◆ **WHAT IS REQUIRED**: Transcribe every entry word for word, leaving out all images.

◆ **DATA FOR THIS EXERCISE**:
::::::::

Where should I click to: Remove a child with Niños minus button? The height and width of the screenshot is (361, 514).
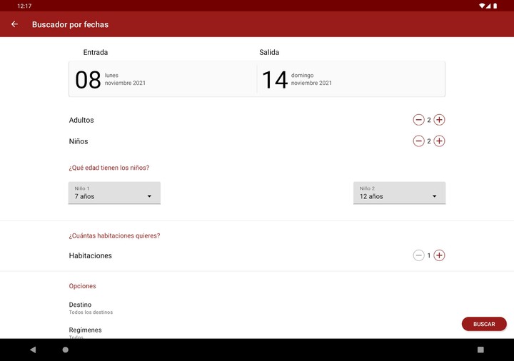(x=418, y=141)
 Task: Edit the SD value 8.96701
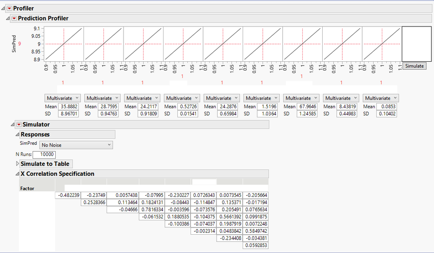click(x=68, y=113)
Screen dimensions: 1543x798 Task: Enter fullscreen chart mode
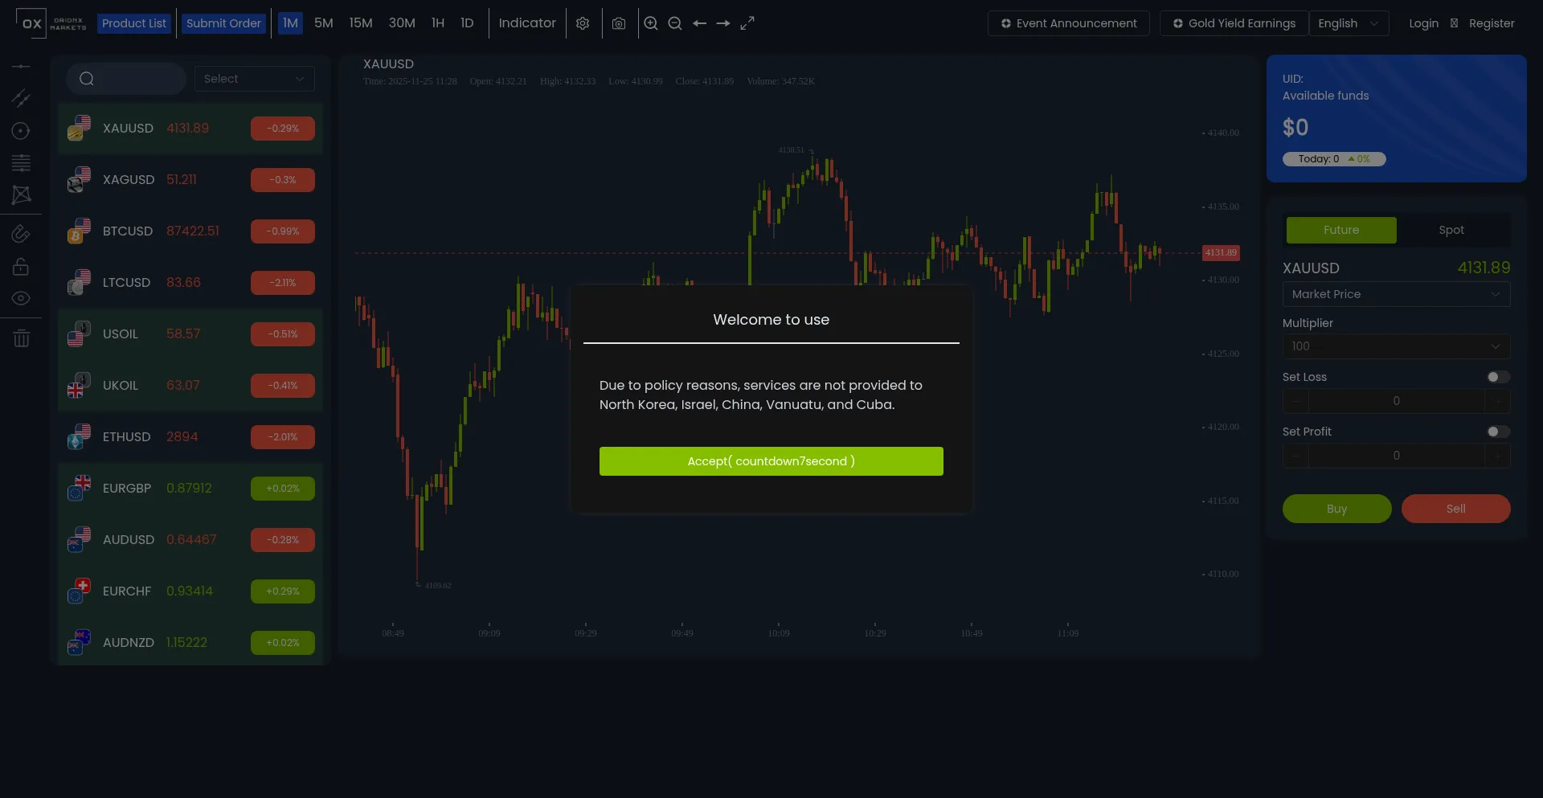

::::::::

◆ **ANSWER SECTION**:
Where should I click to: Remove a child with Niños minus button? The height and width of the screenshot is (361, 514).
(x=418, y=141)
 Task: Edit the SD value 8.96701
click(x=68, y=113)
Screen dimensions: 1543x798 Task: Enter fullscreen chart mode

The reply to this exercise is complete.